Ask HN: What DB should I use for a web service which will serve around 5B rows? - cetaphil
What DB should I use for a web service serving 5B rows of data? The data is queried using UUIDs.<p>The data keeps on growing at around 500k per week and is receiving around 800 queries per second.<p>Management wants to put it all to AWS. I need help. Any recommendations? I&#x27;d really appreicate it. Thanks in advance.
======
davismwfl
Kinda hard to answer without a bunch more detail.

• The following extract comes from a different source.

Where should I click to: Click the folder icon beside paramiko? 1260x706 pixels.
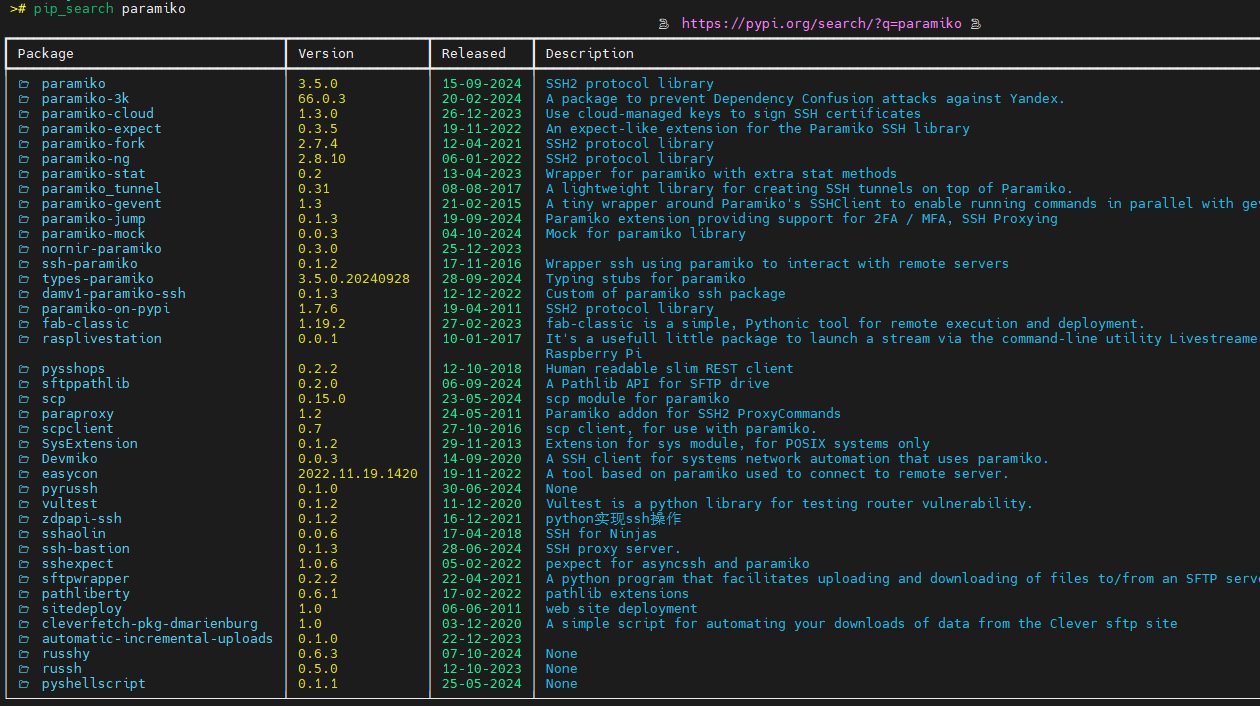[x=23, y=84]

In general, you could easily serve this out of MySQL or Postgres (or Aurora on
AWS) if you partition & structure the data properly. If the queries are mainly
"key" lookups to pull back the row and there isn't lots of joining going on
etc then performance would be good too. I've had SQL Server & Postgres
databases both larger then that and with considerable complexity and both did
a solid job, mainly because we knew what we were doing (and found people who
knew more to teach us).

Assuming it is mainly key/value type data you could also use something like
Dynamo, but you have to also look at pricing there as Dynamo is pretty cool
but it can get super expensive fast when your data grows.

There are still a number of other options too but a lot depends on what type
of queries are happening (access patterns), the data itself, security etc. For
example, S3 can easily be used if the record is stored by a UUID and that is
all you need to access the data by, just store a file by UUID in S3 and you
are done, queries are nearly instant and data can grow forever and be super
reliable.

FWIW: I have done large data in corporate data centers and in AWS and Azure
(not GCP yet). I absolutely favor using the cloud for these things as usually
there are more options, it is easier to experiment, and in the end I don't
have to fight with IT about getting the right resources.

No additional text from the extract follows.